The Elborn/Tunney Group

The Elborn group has research programmes focussed on cystic fibrosis (CF) and bronchiectasis.

In CF there are three main areas of focus. 

  1. The role of anerobic bacteria in pathogenesis of cystic fibrosis.  This is combined with investigations into the normal airways microbiome and how this is altered in CF and bronchiectasis. 
  2. Cystic fibrosis clinical trials.  The group is heavily involved in early clinical trials across a range of therapies for cystic fibrosis.  This is primarily focussed on potential disease modifying drugs aimed at the basic defect.  Stuart Elborn has been involved in the recent development of Ivacaftor for G551D mutations and is starting clinical trials in the R117H mutation.  This is a paradigm of stratified medicine.  He is also involved in development programmes with Novartis for potentiators and correctors and sodium channel inhibitors. 
  3. Outcomes measures.  The Elborn group are leading in the development of multiple breath washout measurements of lung clearance index in adults with cystic fibrosis.  They also support studies in patient outcome measures such as quality of life and exercise related outcomes. 

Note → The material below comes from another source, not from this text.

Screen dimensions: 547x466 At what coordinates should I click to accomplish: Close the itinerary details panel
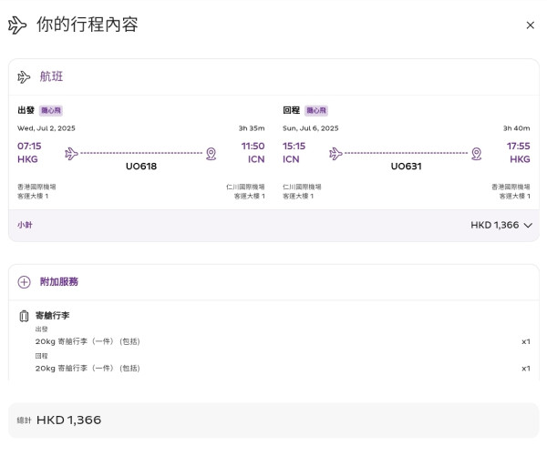pyautogui.click(x=530, y=25)
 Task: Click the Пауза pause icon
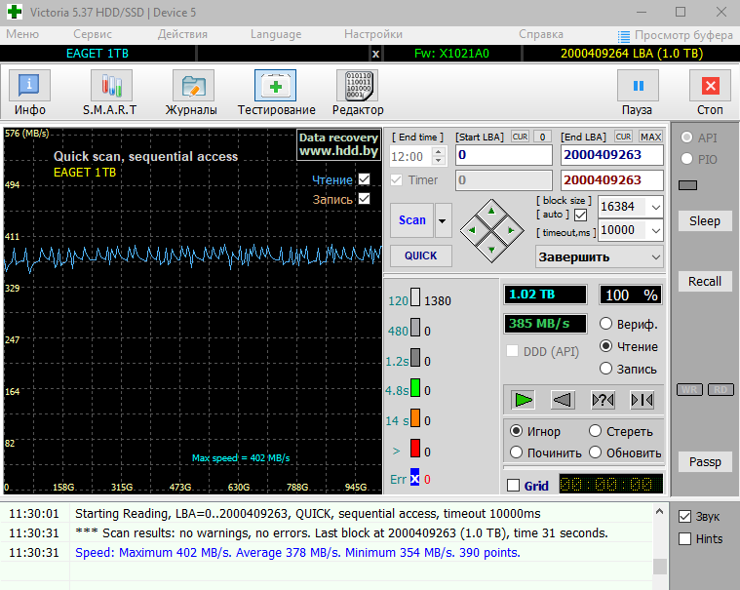[x=638, y=87]
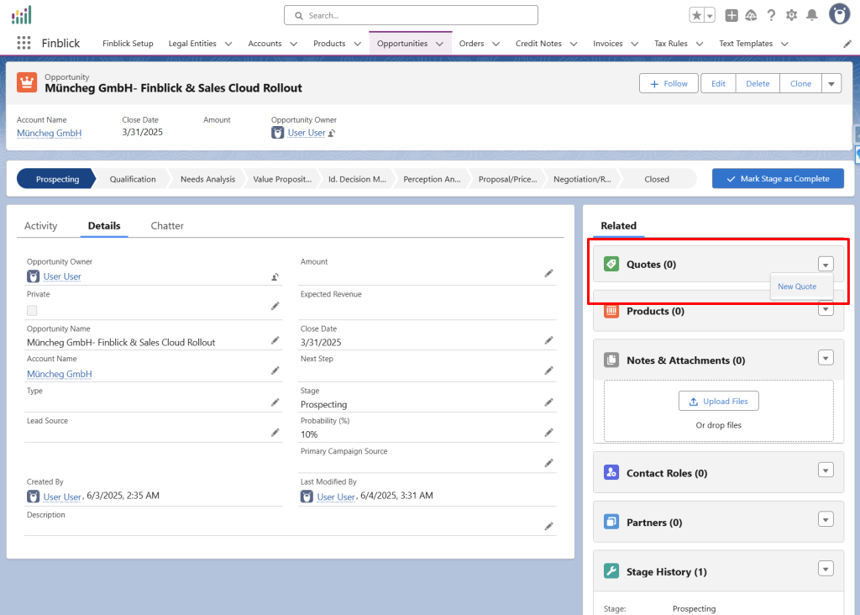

The research programme in bronchiectasis reflects cystic fibrosis with involvement in studies examining infection and inflammation in the airways of patients with bronchiectasis and involvement in clinical trials including completion of a recent investigator led study of hypertonic saline in bronchiectasis. 

In COPD there is a small programme examining the role of cigarette smoke extract and infection in the airways and the group also conduct a number of clinical trials.  A further part of their research programme is the assessment of new anti inflammatory agents in Phase I clinical trials using lipopolysaccharide inhalation models developed by Danny McAuley in our Centre.  The group has recently completed an extensive Phase I Programme with a SHIP 1 inhibitor.